No Train but Gain: Language Arithmetic for training-free Language Adapters enhancement

TL;DR

The paper tackles negative interference and limited positive transfer in multilingual pre-trained language models by introducing Language Arithmetic (LA), a training-free post-processing technique that extends the MAD-X cross-lingual framework to operate on language adapters. By formulating language vectors and additive combinations, LA blends knowledge from related languages to improve zero-shot and low-resource transfer without additional training. Empirical results on NER, NLI, and QA across 13 languages using XLM-R and mBERT demonstrate sizable zero-shot gains and robust improvements when existing adapters are enhanced, with a particular edge in challenging low-resource scenarios.
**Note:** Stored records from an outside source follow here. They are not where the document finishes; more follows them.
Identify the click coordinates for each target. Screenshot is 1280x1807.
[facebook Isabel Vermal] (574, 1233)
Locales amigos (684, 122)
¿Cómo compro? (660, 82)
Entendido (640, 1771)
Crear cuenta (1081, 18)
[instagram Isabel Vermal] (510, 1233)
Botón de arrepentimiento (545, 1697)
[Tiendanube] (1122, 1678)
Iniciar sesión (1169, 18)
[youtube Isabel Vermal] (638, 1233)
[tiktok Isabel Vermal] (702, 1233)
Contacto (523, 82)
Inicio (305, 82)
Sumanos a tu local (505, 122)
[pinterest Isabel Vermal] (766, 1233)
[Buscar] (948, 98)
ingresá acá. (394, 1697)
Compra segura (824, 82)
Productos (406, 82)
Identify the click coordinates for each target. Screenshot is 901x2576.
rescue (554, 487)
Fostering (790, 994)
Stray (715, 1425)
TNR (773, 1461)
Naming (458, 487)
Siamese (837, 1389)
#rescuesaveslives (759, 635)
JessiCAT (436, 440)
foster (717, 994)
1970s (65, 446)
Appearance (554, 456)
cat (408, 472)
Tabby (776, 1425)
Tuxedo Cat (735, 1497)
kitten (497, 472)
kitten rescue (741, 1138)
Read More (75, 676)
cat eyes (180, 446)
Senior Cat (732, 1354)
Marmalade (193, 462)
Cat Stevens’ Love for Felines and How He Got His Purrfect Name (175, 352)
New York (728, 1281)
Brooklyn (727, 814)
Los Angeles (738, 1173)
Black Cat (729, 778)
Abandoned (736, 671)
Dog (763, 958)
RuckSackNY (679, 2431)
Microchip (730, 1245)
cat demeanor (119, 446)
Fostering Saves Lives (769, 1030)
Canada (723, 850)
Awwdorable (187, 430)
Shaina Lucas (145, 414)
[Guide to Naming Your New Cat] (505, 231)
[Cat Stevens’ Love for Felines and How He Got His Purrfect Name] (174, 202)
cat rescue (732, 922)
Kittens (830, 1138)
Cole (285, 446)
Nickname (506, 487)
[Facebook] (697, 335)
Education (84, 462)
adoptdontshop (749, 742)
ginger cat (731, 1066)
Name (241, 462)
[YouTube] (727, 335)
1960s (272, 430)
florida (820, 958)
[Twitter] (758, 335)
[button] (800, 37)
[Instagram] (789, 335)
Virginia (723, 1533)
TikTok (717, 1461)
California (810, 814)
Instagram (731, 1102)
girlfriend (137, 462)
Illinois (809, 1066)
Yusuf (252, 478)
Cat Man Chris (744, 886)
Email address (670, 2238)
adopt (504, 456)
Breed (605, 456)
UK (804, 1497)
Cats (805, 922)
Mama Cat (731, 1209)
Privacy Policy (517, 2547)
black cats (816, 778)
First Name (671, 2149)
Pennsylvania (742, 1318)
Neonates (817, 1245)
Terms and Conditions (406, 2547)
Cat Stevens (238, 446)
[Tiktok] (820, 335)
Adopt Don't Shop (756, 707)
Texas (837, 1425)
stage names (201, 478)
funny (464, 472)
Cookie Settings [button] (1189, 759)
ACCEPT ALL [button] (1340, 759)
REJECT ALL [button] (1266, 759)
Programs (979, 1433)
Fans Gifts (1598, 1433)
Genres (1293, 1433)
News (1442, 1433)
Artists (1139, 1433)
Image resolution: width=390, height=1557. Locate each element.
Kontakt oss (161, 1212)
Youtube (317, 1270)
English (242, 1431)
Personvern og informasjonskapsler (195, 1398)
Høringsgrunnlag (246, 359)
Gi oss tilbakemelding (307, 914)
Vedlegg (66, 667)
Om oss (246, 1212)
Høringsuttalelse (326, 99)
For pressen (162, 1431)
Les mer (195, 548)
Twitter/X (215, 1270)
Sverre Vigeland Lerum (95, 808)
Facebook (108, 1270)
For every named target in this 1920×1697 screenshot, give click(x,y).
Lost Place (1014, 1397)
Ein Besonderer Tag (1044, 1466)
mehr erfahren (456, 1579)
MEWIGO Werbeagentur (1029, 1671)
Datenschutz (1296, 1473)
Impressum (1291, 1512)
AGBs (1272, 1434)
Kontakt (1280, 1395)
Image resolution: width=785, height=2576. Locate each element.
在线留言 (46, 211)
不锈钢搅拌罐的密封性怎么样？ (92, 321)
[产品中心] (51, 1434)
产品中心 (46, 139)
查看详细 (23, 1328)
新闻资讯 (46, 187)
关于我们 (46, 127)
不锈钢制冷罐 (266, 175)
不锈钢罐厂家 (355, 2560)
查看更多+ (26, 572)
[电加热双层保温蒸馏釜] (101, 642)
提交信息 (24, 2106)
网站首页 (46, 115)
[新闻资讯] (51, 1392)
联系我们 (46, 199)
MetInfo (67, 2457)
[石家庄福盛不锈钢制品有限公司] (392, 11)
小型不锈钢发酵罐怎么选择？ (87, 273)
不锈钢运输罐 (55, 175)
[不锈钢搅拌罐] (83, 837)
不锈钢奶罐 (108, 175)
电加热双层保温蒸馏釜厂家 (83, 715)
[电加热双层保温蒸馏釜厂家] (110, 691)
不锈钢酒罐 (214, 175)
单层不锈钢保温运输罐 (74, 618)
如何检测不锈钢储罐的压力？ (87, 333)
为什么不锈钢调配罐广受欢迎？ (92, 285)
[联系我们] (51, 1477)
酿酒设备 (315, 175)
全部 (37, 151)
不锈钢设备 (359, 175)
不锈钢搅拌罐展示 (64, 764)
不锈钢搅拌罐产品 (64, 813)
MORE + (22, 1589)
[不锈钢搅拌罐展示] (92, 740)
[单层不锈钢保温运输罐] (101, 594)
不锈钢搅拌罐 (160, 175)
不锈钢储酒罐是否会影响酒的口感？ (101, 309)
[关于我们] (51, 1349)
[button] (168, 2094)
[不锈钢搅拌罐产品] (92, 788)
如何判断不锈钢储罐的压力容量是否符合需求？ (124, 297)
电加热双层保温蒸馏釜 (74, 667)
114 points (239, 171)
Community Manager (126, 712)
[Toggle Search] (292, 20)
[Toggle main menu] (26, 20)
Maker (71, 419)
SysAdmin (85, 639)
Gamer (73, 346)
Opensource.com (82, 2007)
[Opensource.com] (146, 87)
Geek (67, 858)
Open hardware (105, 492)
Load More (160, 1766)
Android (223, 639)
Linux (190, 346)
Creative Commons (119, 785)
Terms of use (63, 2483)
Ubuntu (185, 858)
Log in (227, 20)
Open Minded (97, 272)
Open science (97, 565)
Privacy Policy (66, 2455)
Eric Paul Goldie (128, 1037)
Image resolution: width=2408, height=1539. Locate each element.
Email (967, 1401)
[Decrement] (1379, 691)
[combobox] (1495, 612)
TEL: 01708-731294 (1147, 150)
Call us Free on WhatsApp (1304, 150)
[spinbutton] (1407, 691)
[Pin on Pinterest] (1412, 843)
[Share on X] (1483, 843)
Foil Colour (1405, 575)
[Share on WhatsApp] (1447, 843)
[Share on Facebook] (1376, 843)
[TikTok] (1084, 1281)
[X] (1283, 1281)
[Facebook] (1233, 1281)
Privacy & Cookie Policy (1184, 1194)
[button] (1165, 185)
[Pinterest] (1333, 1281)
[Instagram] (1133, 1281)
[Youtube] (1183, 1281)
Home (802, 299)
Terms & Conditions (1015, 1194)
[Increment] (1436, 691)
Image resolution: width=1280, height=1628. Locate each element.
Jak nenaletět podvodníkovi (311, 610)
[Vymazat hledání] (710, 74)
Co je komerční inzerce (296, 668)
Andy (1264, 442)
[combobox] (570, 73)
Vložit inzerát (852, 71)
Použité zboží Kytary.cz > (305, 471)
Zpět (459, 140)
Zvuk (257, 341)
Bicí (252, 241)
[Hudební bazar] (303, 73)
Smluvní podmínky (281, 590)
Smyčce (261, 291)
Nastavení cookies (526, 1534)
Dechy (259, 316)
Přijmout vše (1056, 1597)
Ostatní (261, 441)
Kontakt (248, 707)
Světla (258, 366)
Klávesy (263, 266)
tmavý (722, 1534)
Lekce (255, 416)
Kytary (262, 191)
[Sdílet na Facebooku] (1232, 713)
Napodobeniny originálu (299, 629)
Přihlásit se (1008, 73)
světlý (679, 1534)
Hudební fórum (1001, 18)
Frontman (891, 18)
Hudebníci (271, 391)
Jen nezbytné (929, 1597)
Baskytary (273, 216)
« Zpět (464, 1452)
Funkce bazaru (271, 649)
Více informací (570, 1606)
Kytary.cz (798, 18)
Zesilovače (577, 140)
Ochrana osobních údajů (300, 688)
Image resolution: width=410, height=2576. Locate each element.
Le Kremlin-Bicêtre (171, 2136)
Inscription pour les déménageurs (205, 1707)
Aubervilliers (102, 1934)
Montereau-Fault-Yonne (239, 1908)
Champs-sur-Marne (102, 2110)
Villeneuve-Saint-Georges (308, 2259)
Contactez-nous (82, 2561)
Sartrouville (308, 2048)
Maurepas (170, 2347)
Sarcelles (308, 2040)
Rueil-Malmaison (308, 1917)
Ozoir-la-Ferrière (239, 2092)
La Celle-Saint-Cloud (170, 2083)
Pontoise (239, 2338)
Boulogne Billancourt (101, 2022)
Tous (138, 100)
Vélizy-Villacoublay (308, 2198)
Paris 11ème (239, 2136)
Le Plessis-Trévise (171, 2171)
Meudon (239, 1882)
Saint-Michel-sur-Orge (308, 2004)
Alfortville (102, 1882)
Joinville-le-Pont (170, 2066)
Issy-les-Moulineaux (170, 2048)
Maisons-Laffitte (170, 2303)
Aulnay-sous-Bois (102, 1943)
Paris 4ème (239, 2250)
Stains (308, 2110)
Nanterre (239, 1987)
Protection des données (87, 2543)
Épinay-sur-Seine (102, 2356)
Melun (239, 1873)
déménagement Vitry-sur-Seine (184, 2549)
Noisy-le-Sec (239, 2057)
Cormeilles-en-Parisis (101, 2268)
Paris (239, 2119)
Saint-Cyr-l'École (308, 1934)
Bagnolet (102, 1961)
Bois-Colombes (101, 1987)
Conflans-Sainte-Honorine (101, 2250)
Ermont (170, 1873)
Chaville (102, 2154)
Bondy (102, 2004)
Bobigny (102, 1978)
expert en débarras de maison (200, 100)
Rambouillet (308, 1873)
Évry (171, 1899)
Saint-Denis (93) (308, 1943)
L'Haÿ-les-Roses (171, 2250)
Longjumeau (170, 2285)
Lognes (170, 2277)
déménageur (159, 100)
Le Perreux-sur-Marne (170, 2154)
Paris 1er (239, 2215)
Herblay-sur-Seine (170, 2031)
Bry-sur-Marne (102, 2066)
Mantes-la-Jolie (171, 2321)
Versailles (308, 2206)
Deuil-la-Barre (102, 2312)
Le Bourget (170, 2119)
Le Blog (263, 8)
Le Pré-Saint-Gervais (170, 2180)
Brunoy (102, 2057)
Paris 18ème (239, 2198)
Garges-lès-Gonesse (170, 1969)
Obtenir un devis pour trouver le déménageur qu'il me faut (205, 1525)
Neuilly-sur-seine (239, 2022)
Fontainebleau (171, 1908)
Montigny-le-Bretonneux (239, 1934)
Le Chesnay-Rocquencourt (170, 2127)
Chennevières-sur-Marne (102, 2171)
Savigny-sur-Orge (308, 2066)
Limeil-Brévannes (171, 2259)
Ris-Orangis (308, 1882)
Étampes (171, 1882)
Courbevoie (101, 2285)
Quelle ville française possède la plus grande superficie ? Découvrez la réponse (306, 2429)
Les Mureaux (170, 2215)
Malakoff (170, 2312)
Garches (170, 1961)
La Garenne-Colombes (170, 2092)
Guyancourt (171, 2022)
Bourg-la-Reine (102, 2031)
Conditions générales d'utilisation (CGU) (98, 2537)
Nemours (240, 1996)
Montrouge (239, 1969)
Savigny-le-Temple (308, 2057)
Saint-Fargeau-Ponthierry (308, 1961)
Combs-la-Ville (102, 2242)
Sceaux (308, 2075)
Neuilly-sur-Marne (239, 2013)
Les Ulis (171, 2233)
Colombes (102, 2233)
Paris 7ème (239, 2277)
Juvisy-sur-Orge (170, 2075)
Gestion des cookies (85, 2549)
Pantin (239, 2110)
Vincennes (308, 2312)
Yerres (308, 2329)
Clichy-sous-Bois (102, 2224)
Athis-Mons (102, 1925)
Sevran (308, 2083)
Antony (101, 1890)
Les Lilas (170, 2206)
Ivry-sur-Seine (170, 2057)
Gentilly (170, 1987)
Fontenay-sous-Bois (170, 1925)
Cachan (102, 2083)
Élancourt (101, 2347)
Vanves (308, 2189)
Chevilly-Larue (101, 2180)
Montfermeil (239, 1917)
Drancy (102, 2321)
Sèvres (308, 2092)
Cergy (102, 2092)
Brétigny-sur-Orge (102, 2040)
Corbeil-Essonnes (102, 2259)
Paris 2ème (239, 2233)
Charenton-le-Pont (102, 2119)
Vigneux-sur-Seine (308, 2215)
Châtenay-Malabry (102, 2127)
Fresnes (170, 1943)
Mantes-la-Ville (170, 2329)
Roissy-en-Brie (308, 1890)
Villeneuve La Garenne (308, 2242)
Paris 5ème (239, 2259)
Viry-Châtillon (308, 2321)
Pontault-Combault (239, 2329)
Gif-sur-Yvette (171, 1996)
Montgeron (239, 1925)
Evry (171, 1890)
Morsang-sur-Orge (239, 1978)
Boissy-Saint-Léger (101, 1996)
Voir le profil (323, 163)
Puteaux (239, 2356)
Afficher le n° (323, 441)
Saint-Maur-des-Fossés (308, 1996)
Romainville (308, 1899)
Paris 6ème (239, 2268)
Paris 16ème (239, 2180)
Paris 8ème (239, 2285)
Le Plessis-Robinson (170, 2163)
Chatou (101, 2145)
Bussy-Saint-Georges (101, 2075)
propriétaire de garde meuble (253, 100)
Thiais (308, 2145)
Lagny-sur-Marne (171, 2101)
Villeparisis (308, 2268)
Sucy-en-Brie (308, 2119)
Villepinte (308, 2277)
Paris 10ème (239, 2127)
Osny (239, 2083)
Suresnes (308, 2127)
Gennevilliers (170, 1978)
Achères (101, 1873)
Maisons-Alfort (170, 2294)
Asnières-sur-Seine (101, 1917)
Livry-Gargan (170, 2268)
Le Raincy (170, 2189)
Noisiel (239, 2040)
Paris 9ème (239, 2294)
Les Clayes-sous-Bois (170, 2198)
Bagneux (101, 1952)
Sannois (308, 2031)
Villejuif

The work highlights the practicality of rapid language prototyping and provides analysis on lambda selection and language relatedness, suggesting broader applicability of training-free arithmetic in multilingual NLP.

Abstract

Modular deep learning is the state-of-the-art solution for lifting the curse of multilinguality, preventing the impact of negative interference and enabling cross-lingual performance in Multilingual Pre-trained Language Models. However, a trade-off of this approach is the reduction in positive transfer learning from closely related languages. In response, we introduce a novel method called language arithmetic, which enables training-free post-processing to address this limitation. Extending the task arithmetic framework, we apply learning via addition to the language adapters, transitioning the framework from a multi-task to a multilingual setup. The effectiveness of the proposed solution is demonstrated on three downstream tasks in a MAD-X-based set of cross-lingual schemes, acting as a post-processing procedure. Language arithmetic consistently improves the baselines with significant gains, especially in the most challenging case of zero-shot application. Our code and models are available at https://github.com/mklimasz/language-arithmetic .

Figures (10)

• Figure 1: Language arithmetic as an extension of the MAD-X framework. Given language and task adapters (left), language arithmetic (right) enables post-processing, training-free improvement in two use-cases: (i) zero-shot where a language adapter for a target language was not trained (presented in the figure as Spanish, which was not part of existing language adapters pool, $LA_{es}(en, fr)$) or (ii) to improve existing language adapters via arithmetic with either related language or a language on which task adapter was trained (e.g. $LA_{fr}(en, fr)$).
• Figure 2: Zero-shot XLM-R language arithmetic evaluation, where one side of the arithmetic is an English adapter, and the other is related to the target language adapter (e.g. French for Spanish - $LA_{es}(en, fr)$). The values above bars present a relative difference to a better proxy. See Figure \ref{['fig:mBERT_zeroshot']} for the mBERT model.
• Figure 3: Variants of language arithmetic compared to the MAD-X method in the use-case to improve an existing target language adapter. The values above bars present a difference between a better LA setup and the MAD-X framework for the XLM-R model (see Figure \ref{['fig:mbert_improving']} for mBERT).
• Figure 4: NER and NLI evaluation of a set of adapters trained on a Wikipedia subset showcases that language arithmetic $LA_t(t,en)$ (green, dotted line) provides significant gains when compared against direct usage of the adapter (violet, solid line), especially in a very low-resource regime. The x-axis represents the token budget of each trained language adapter.
• Figure 5: Interpolation of $\lambda$ values for the zero-shot XLM-R scenario (NER, for NLI and QA see Appendix \ref{['sec:appendix_lambda_nli_qa']}) on the validation dataset. The horizontal dashed lines represent the baseline scores for both languages used in language arithmetic.